Lines of the data that contain the word "field" are the ones to copy.
[[ DATA TO EXAMINE, beginning ]]
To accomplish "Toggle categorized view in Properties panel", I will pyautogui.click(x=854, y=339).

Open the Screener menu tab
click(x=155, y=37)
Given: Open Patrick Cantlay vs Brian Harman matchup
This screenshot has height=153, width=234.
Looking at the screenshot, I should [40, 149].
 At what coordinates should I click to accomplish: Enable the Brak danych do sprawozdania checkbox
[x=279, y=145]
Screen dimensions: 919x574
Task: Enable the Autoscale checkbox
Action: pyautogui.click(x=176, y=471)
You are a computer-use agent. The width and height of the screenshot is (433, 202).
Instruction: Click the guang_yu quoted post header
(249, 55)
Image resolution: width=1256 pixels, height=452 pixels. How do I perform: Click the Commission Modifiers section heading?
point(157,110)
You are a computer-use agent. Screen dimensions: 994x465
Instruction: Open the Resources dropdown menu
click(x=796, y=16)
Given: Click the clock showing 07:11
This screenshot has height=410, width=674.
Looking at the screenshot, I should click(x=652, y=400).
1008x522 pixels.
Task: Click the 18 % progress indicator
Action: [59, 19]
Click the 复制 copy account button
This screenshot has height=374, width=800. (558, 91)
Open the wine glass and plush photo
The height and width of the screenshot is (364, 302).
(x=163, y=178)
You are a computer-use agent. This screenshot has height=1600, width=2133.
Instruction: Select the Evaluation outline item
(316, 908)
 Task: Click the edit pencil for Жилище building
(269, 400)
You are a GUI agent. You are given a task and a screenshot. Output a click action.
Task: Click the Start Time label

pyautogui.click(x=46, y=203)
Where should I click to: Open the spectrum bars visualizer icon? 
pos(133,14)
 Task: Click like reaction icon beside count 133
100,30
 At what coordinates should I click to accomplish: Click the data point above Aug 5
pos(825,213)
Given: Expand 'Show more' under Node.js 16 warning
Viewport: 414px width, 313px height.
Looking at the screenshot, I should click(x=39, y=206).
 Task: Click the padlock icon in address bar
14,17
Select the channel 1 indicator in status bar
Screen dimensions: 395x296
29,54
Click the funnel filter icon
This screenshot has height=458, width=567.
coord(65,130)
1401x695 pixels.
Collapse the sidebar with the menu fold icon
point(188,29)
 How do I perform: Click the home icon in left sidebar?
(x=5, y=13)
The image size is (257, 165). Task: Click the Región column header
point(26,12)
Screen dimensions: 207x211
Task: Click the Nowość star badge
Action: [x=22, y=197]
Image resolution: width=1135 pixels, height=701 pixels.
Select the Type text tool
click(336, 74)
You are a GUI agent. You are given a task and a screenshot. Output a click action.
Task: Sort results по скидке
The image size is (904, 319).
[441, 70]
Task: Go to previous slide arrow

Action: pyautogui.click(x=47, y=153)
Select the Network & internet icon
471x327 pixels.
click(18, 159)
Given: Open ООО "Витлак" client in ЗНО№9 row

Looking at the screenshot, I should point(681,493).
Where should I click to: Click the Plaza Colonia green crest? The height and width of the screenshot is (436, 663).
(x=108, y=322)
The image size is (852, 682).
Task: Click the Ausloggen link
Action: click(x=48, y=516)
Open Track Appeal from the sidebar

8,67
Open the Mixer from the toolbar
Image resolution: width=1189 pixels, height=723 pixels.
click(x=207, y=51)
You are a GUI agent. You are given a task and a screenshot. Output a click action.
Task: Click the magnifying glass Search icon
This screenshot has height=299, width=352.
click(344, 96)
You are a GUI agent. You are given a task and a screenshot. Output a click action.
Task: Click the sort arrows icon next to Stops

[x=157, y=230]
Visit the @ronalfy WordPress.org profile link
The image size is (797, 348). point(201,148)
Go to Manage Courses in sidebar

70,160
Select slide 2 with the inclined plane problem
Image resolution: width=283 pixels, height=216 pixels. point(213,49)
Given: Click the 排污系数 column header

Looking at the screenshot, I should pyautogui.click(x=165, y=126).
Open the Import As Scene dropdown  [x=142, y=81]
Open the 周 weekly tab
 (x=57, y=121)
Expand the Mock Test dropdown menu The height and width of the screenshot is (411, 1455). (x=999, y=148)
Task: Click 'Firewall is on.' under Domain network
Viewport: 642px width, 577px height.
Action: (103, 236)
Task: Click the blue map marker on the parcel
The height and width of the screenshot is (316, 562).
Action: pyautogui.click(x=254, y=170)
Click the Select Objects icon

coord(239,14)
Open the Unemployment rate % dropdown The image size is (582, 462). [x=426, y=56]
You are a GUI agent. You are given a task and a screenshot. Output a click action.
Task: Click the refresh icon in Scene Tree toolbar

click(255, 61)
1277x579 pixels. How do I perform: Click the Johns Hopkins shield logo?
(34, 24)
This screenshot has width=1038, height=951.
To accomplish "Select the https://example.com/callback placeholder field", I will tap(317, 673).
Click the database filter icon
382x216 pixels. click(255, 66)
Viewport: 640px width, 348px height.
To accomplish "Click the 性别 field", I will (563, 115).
[[ DATA TO EXAMINE, end ]]
__RESPONSE BOX__.
To accomplish "Select the https://example.com/callback placeholder field", I will tap(317, 673).
To accomplish "Click the 性别 field", I will (563, 115).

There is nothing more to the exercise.